Some White House officials fretted that the Obamas’ Marine One and Gulfstream magic-carpet ride to dinner in Greenwich Village and a play on Broadway was too showy. Others thought it helped show a softer side of the often dispassionate Obama.

Interestingly, Dr. No, Dick Cheney, declined to tut-tut with other Republicans, saying “I don’t know why not,” when he was asked about the propriety of the president’s getaway to Broadway. A far more mature response than Senator Chuck Grassley’s nit-twit tweets grumbling about the president urging progress on health care “while u sightseeing in Paris.”

I loved the “Pretty Woman” romance of the New York tableau, the president, who had not lived an entitled life where he could afford such lavish gestures, throwing off his tie and whisking his wife, in a flirty black cocktail dress, to sip martinis in Manhattan, as Sasha hung over a White House balcony and called out goodbye.

When the president and first lady walked to their seats in the Belasco for “Joe Turner’s Come and Gone,” the theater-goers went nuts. And why not?

What a relief to have an urbane, cultivated, curious president who’s out and about, engaged in the world. Not dangerously detached, as W. was, or darkly stewing like Cheney. Not hanging with the Rat Pack like J.F.K. or getting bored and up to mischief like Bill Clinton.

It was lame of critics on Capitol Hill to carp that the Obamas could have taken in a play in D.C. I’m a native, but it’s not the same. And it’s nice to see them tending to their marriage. According to Richard Wolffe in “Renegade,” his new book about the Obama campaign, it has taken effort to get the relationship this strong.
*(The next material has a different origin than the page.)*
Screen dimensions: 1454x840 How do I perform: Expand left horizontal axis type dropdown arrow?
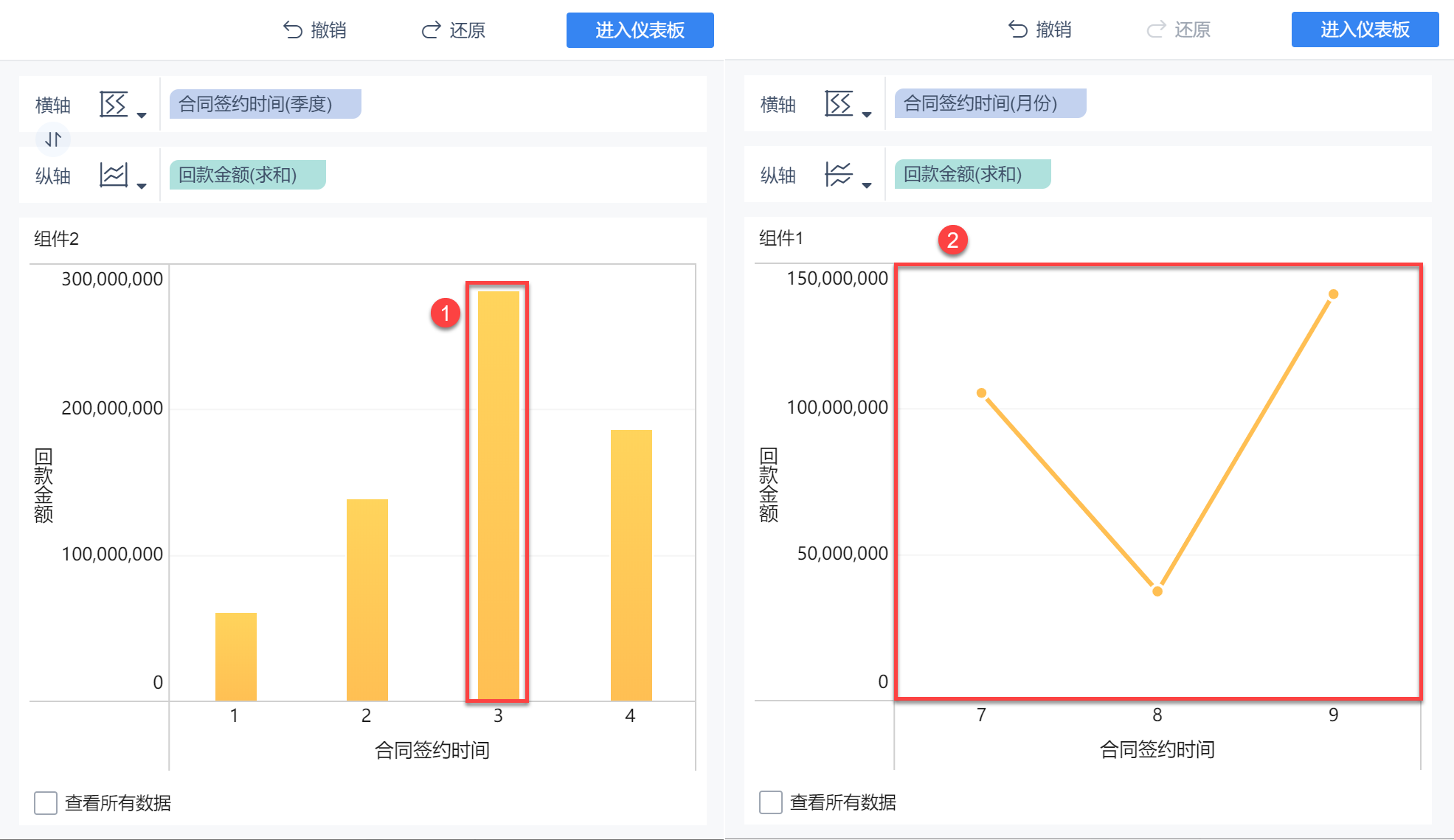pyautogui.click(x=142, y=115)
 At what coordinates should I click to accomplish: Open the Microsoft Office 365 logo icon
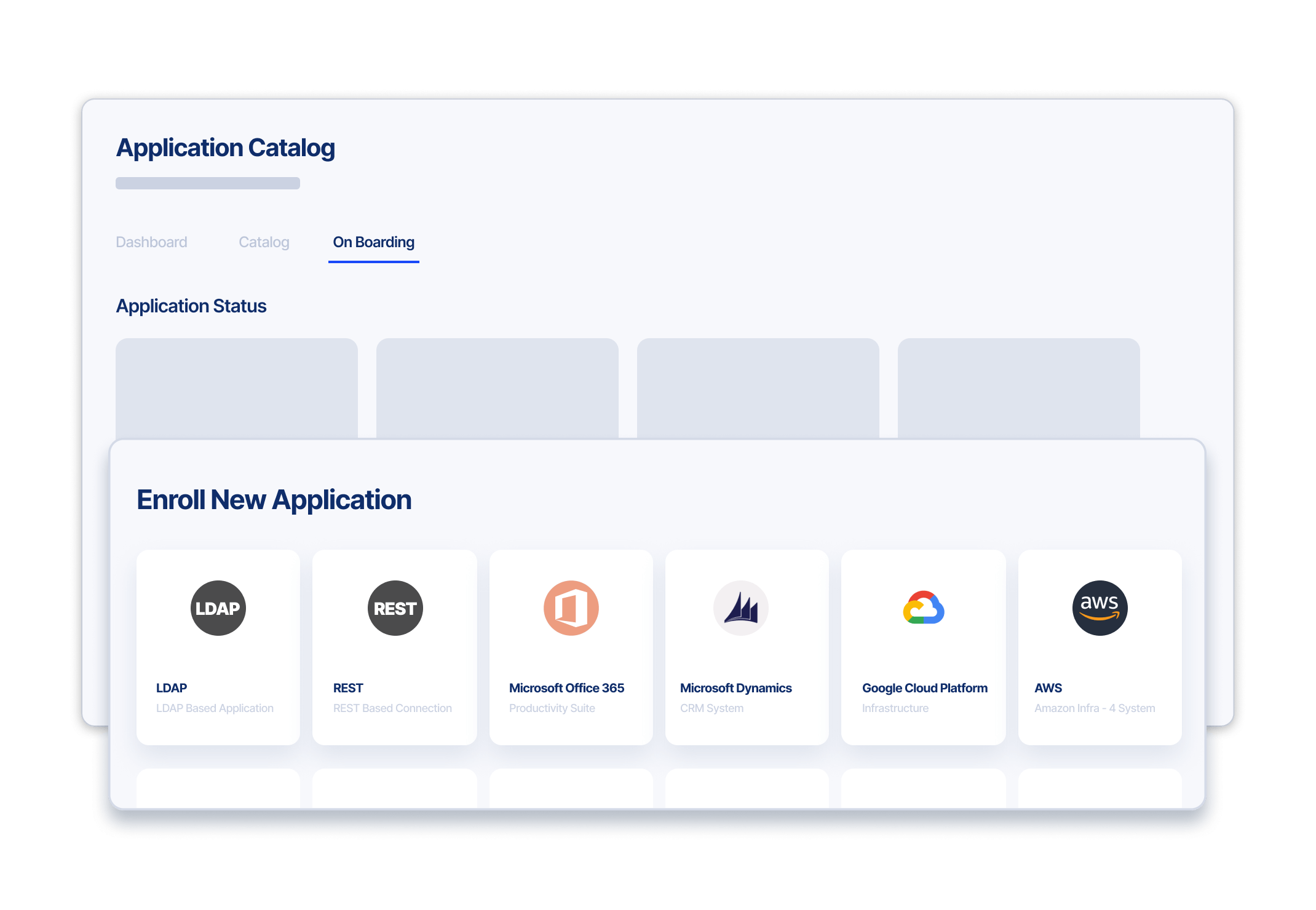[x=571, y=607]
“She hated the failed race for Congress in 2000, and their marriage was strained by the time their youngest daughter, Sasha, was born a year later,” Wolffe writes. “There was little conversation and even less romance. She was angry at his selfishness and careerism; he thought she was cold and ungrateful. Even as he ran for the United States Senate in 2004, she still harbored very mixed feelings about her husband’s love of politics. ... So she had played no part in Barack’s previous contests and preferred to keep her distance.”

Wolffe limns what those of us who traveled with Obama could see: He was often grumpy on the campaign. He missed his family. He disdained what he saw as superficial, point-scoring conventions of politics, like debates and macho put-downs and public noshing. The Chicago smarty-pants was a Michael Jordan clutch player who grew bored if he was not challenged.

Being president, by contrast, suits him much better. He has not lapsed into his old ambivalence. He is intellectually engaged by sculpting history. The trellis of hideous problems is a challenge that lures him to be powerfully concentrated. And, as his aides say, he loves living above the family store.

Mixing play with intense work is not only a good mental health strategy; it’s a good way to show the world that American confidence and cool — and Cary Grant romantic flair — still thrive.

Date on and tee it up, Mr. President. It’s O.K. if they’re teed off.